The following R script demonstrates the syntax required to create a single model with all variables introduced.
lmFit<-train(mpg~., data = dev, method = "lm") summary(lmFit)
Call: lm(formula = .outcome ~ ., data = dat) Residuals: Min 1Q Median 3Q Max -4.1664 -1.1067 -0.0082 0.6046 4.0031 Coefficients: Estimate Std. Error t value Pr(>|t|) (Intercept) -18.328414 26.478865 -0.692 0.505 cyl 1.836029 1.436573 1.278 0.230 disp 0.006855 0.019615 0.350 0.734 hp 0.005892 0.030608 0.192 0.851 drat 4.268775 2.606038 1.638 0.132 wt -2.257053 2.056306 -1.098 0.298 qsec 0.625425 0.892208 0.701 0.499 vs 2.008430 2.399231 0.837 0.422 am 3.428402 2.702250 1.269 0.233 gear 2.657064 1.925109 1.380 0.198 carb -2.240357 1.262887 -1.774 0.106 Residual standard error: 2.419 on 10 degrees of freedom Multiple R-squared: 0.9169, Adjusted R-squared: 0.8337 F-statistic: 11.03 on 10 and 10 DF, p-value: 0.0003761
Simply replace the relevant model name in the method parameter of the “train” function to utilize a different modeling function.
For example, the method “glm” will be used for logistic regression models, whereas “rf” will be used for random forest models, and so on.
In most cases, model creation will not be completed in a single iteration and will require further trials.
This can be accomplished by utilizing the “expand.grid” function, which is especially handy with complex models such as random forests, neural networks, and support vector machines.
Construct a Data Frame
Another useful function is “trainControl,” which enables parameter coefficient estimation using resampling approaches such as cross-validation and boosting.
When these parameters are applied, the complete data set can be used for model development without having to partition it.
The script below demonstrates how to utilize cross-validation and how to apply it to loaded data using the “trainControl” function.
ctrl<-trainControl(method = “cv”,number = 10) lmCVFit<-train(mpg ~ ., data = mtcars, method = “lm”, trControl = ctrl, metric=”Rsquared”) summary(lmCVFit)
Call: lm(formula = .outcome ~ ., data = dat) Residuals: Min 1Q Median 3Q Max -3.4506 -1.6044 -0.1196 1.2193 4.6271 Coefficients: Estimate Std. Error t value Pr(>|t|) (Intercept) 12.30337 18.71788 0.657 0.5181 cyl -0.11144 1.04502 -0.107 0.9161 disp 0.01334 0.01786 0.747 0.4635 hp -0.02148 0.02177 -0.987 0.3350 drat 0.78711 1.63537 0.481 0.6353 wt -3.71530 1.89441 -1.961 0.0633 . qsec 0.82104 0.73084 1.123 0.2739 vs 0.31776 2.10451 0.151 0.8814 am 2.52023 2.05665 1.225 0.2340 gear 0.65541 1.49326 0.439 0.6652 carb -0.19942 0.82875 -0.241 0.8122 --- Signif. codes: 0 ‘***’ 0.001 ‘**’ 0.01 ‘*’ 0.05 ‘.’ 0.1 ‘ ’ 1 Residual standard error: 2.65 on 21 degrees of freedom Multiple R-squared: 0.869, Adjusted R-squared: 0.8066 F-statistic: 13.93 on 10 and 21 DF, p-value: 3.793e-07
Model Diagnostics and Scoring
After identifying the final model, the next step is to compute model diagnostics, which vary depending on the modeling technique utilized.
The usual diagnostics tests for linear regression models include residual plots, multicollinearity checks, and plots of actual vs projected values.
AUC value, classification table, gains chart, and so on would all be different for a logistic regression model.
The script below shows how to visualize residual values vs. actual values and anticipated values vs. actual values using R syntax.
residuals<-resid(lmFit) predictedValues<-predict(lmFit) plot(dev$mpg,residuals) abline(0,0) plot(dev$mpg,predictedValues)
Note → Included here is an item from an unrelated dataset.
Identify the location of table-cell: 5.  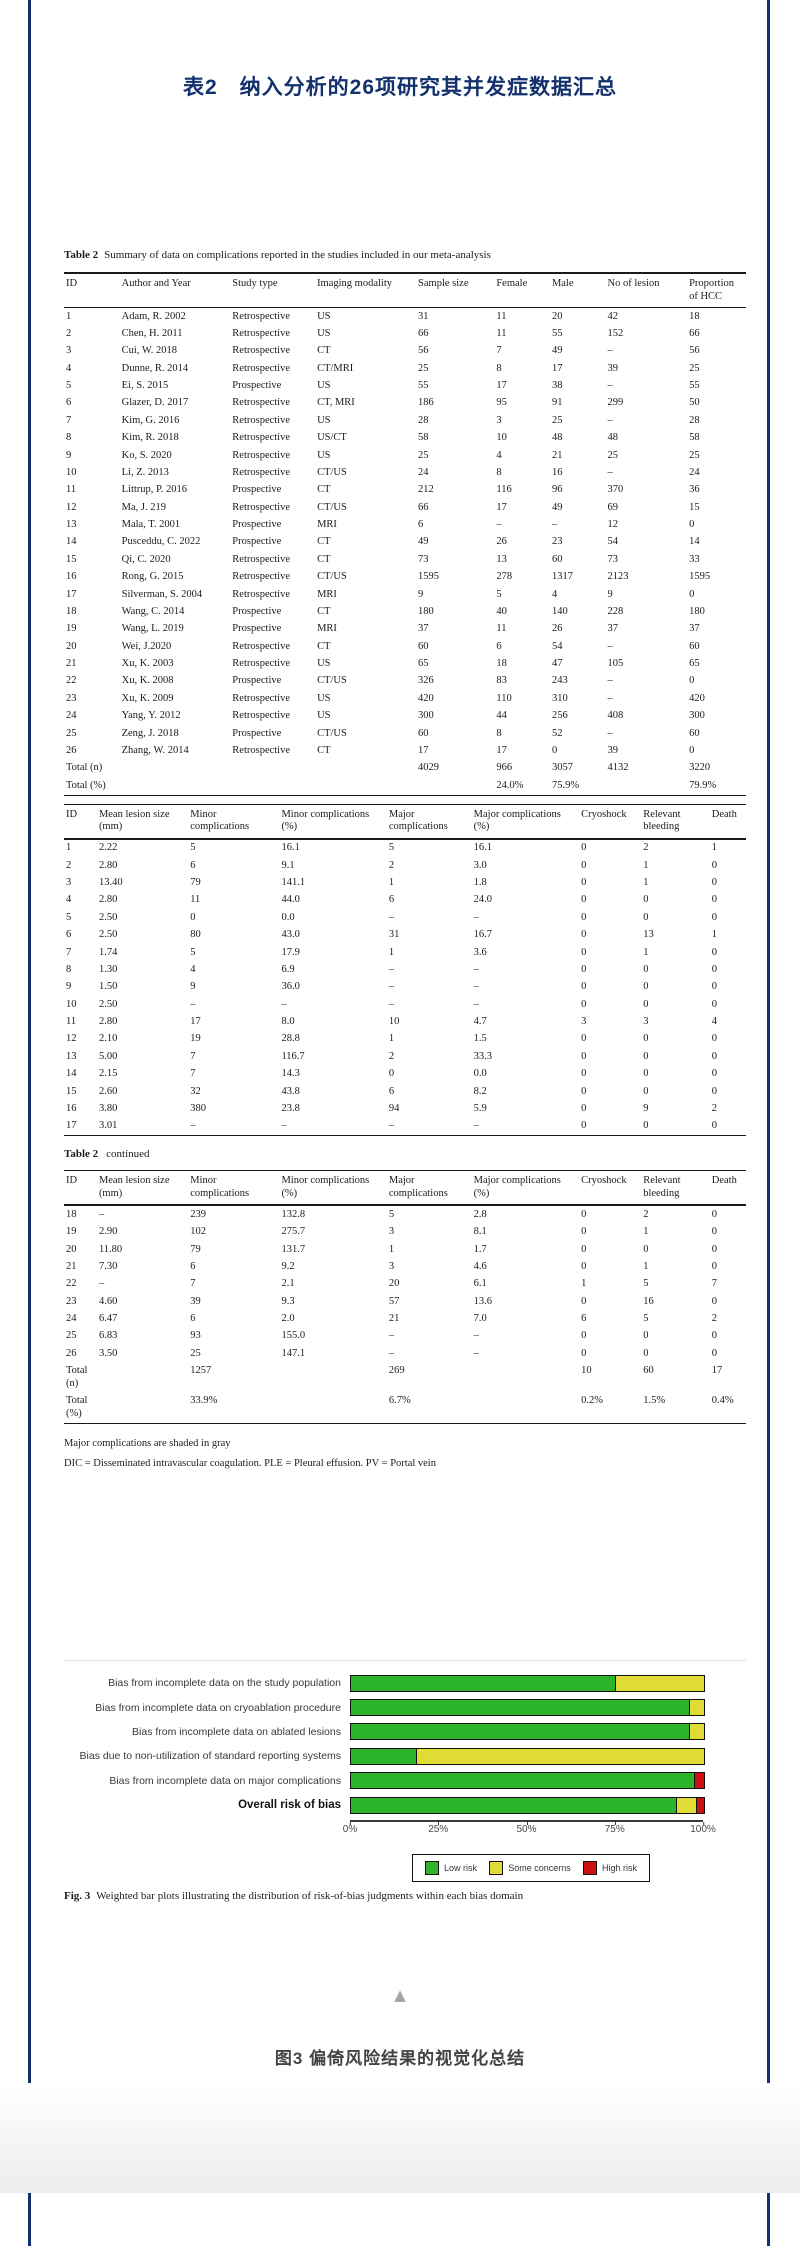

“varImp,” which displays the variable significance of the variables included in the final model, is one of the most useful functions.
Finally, using the parameter estimates produced throughout the model construction process, scoring should be done on the validation sample or any additional fresh data.
So far, we’ve looked at some of the important functions included in the “caret” package for creating predictive models in R.
This package implements a broad class of built-in functions that can be utilized across all modeling methodologies, as we’ve shown.